Knowing that hearing of His betrayal and His imminent return to the Father would trouble the disciples, Jesus spent the night of the Last Supper reassuring them that He was not leaving them alone. He would be sending “another Helper” to strengthen them and empower them to do works greater than His. Moreover, by this same Helper, the “Spirit of truth” or Holy Spirit, Father and Son would also come to dwell within them (John 14:1–24).
Despite the comfort that these words undoubtedly offered the disciples at the time, we may certainly infer that they would have difficulty remembering and understanding them as the ordeal of the crucifixion began. Even Peter would deny Christ (18:15–27). It would take a supernatural work for the disciples to recall and comprehend Jesus ’ teaching.
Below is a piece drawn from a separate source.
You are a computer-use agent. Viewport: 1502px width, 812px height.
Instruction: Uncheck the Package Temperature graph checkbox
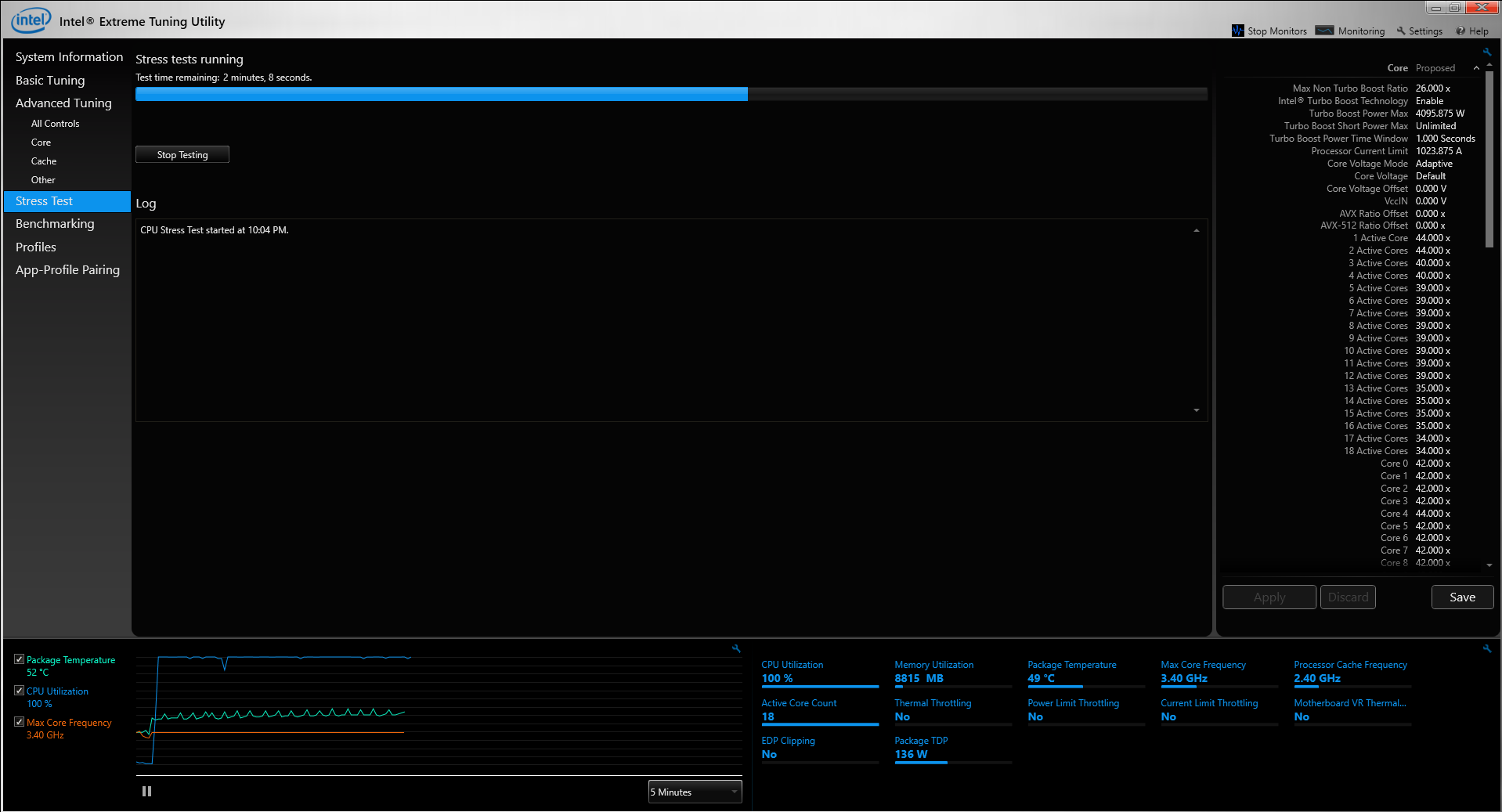coord(19,659)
Jesus promised such a supernatural work, as we read in today’s passage. The Father would send the Spirit in the Son’s name to teach the disciples all things and bring to their remembrance all He had said to them (John 14:25–26). This is a vital text for our doctrines of the reliability and inspiration of Scripture. We trust the Apostles’ records of the life and teaching of our Savior because God worked supernaturally by the Spirit to have them recall what Jesus said and did. Moreover, we can trust the Apostolic reflection and application of these teachings in Acts, the Epistles, and Revelation because the Spirit was at work unfolding the teachings of Christ (see also 2 Tim. 3:16–17). It is the work of the Spirit to teach the disciples and, through them, the church. It is not to introduce any new, post-Apostolic revelation. It is to enable the church to understand what Jesus has already taught, which is recorded for us in the New Testament. John Calvin comments that “the spirit that introduces any doctrine or invention apart from the Gospel is a deceiving spirit, and not the Spirit of Christ.”
Note also that the work of the Spirit in bringing to remembrance all that Jesus taught—and helping the disciples understand it—is a Trinitarian work. Jesus, the Son of God, taught His disciples. But He did not give them any other words than the words of the Father (John 14:24). What the Spirit inspires is taught by the entire Godhead. Divine revelation comes from the Father, who speaks through the Son, whose words are brought to mind in the Apostles by the Holy Spirit. Every word of the Scriptures is a word from the Father, Son, and Holy Spirit and so can be fully trusted.
Coram Deo
Sacred Scripture does not consist of merely human writings. Instead, the Scripture is inspired by our triune God and deserves our full attention and submission. When we are reading Scripture, we are reading not merely a humanly written book but also a divinely written book. Let us treat Scripture as such and seek, by the help of the Holy Spirit, to conform to its teaching.